The first step of the molding process is to apply mold release to both halves of our mold. Next, set the screwdriver blank in the half of the mold not cut away at the top and hold it in place with a rubber band. Take care to ensure the shank is in the center of the mold; shim as required with a toothpick or two. I wrapped a piece of masking tape on the shank to mark where it should be positioned in/out of the mold for the correct overall length.

Now, secure the two mold halves together by carefully lining up the two halves and tie them together with rubber bands. I cut two pieces of 1/4" plywood and placed a piece on either side of the mold prior to rubber banding the mold together. This helps the mold from bulging out in the middle which produces an oval handled screwdriver (I made 6-8 of these before using the plywood).

Mix the resin and tint together in a clean cup to the desired color. I used paper dixie cups and popsicle sticks.

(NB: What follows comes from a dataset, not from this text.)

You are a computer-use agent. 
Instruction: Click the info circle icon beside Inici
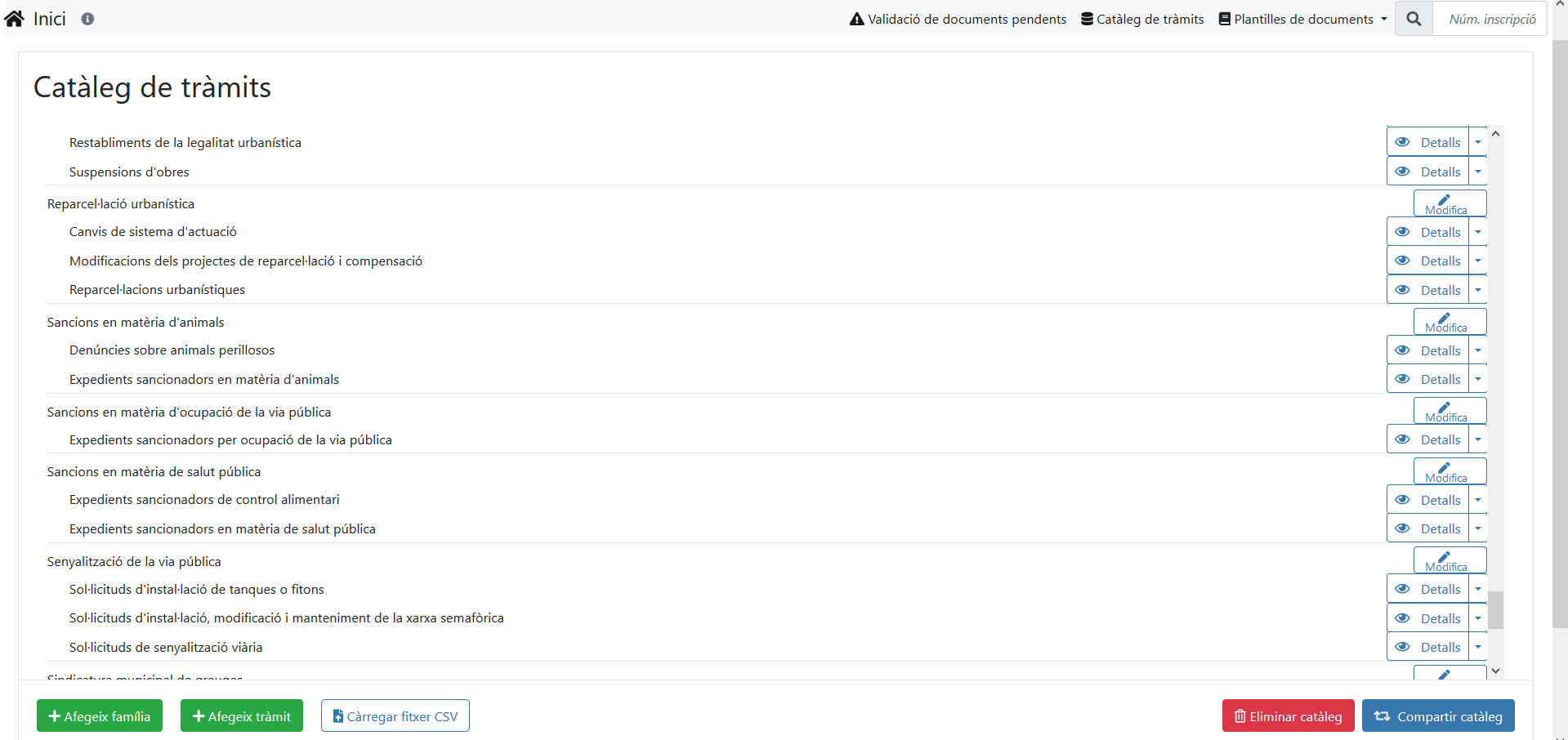87,19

Now mix in the hardener (amount per manufacturer's instructions) being careful while mixing not to create a lot of air bubbles. Carefully and slowly pour the resin into the mold. If you pour slowly, air won't get trapped in the mold and will escape out the top as you pour. Pouring quickly can trap air and cause air bubbles in the handle. With the Tap Plastics polyester, I used two drops of transparent yellow die and 15 drops of hardener per ounce of resin. I used a dab of opaque red pigment about a third the size of a pea per ounce for the red handles. Too much hardener can cause a poor surface finish; too little hardener and you may wait days before demolding. With the hardener/resin ratio I used, the polyester got stiff in about 15 minutes.

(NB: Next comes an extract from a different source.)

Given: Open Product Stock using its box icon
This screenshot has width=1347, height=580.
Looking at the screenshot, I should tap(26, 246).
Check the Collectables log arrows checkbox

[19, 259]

I waited 2 hours before demolding the screwdrivers. At this point, the polyester was still soft making it the ideal time to trim the base of the handle flush (where the plastic is poured into the mold) with an X-acto knife. Depending on air temperature, humidity, etc., it may take 24 hours or more for the handle to dry rock hard.

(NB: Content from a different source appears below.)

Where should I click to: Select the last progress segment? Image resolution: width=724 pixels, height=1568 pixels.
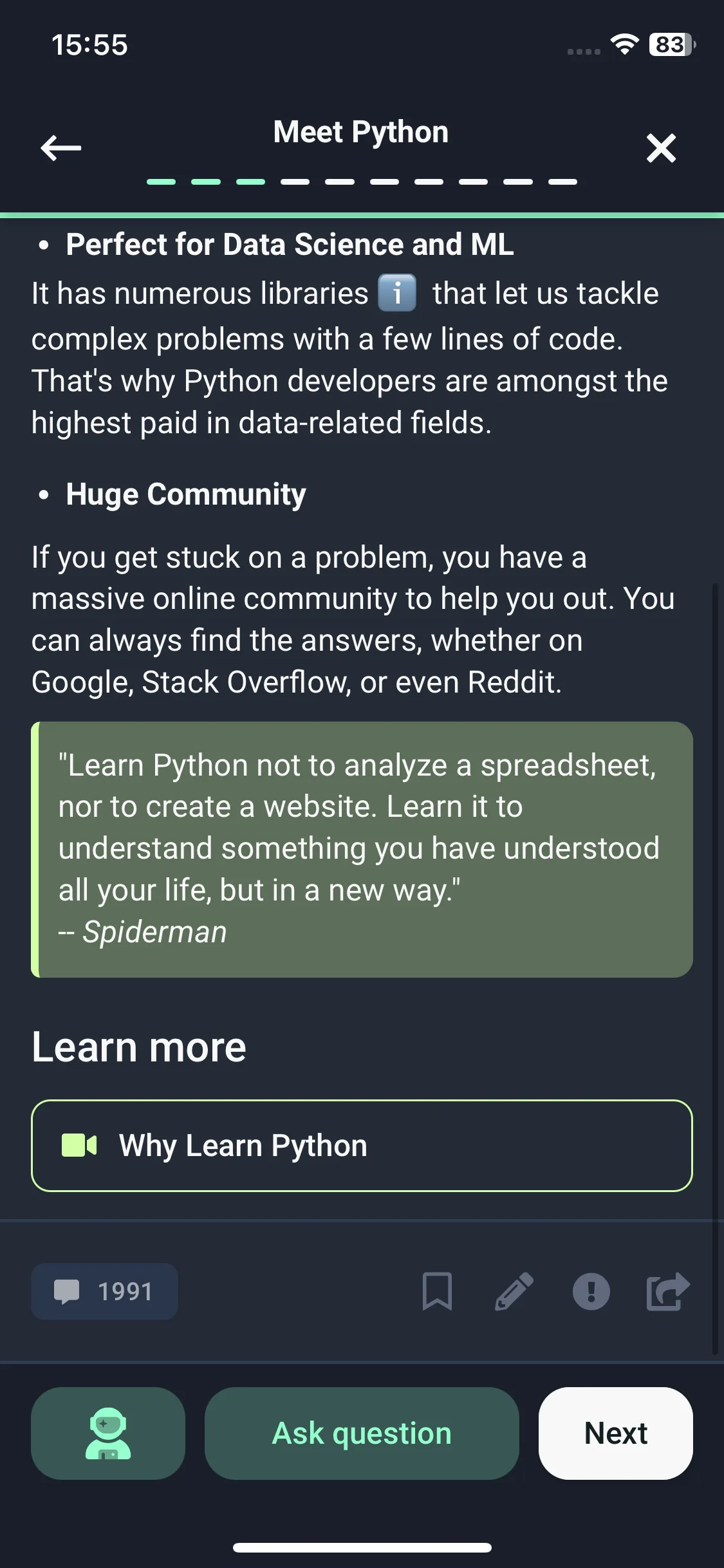pyautogui.click(x=562, y=182)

If your screwdriver handles have "flash" on them (thin "fin" of material at the parting line), don't worry. Polyester sands and buffs well. The amount of flash is an indication of possible wear at the parting line of the mold or possibly too few rubber bands (or wrapped too loose) around the mold prior to casting. Here's the moment of truth; three screwdrivers fresh out of the molds!

Mine had some flash on the handles at the parting line. After they dried rock hard, I sanded the edges with 220 grit sandpaper and buffed them smooth.

Here's the final result and the originals. How well did they turn out? Pretty darn good! My yield of "premium" handles was about 50%; excellent reproduction of the raised "Erector" (yellow handles) or "Corsair USA" (red handles), smooth surface with the shank centered and straight in the handle. My useable scrap had some "worm tracks" on the surface I was too lazy to sand/buff out and/or the screwdriver shank was tipped in the handle.

I clean the molds after every casting with lacquer thinner on a paper towel. Depending on how close you guess the "shot size", a quart of polyester resin should be good for around 50 screwdrivers.

Wagner and Sons does not advertise them, but Mike does occasionally have NZ screwdrivers available. Joel Perlin is another good source. Using an original screwdriver as the mold pattern in no way harms the NZ. If a mold breaks, simply cast another half or matched set.

As an aside, a more realistic treatment of the yellow handled screwdrivers would be nickel plating the shanks prior to casting. That would leave them bright and shiny.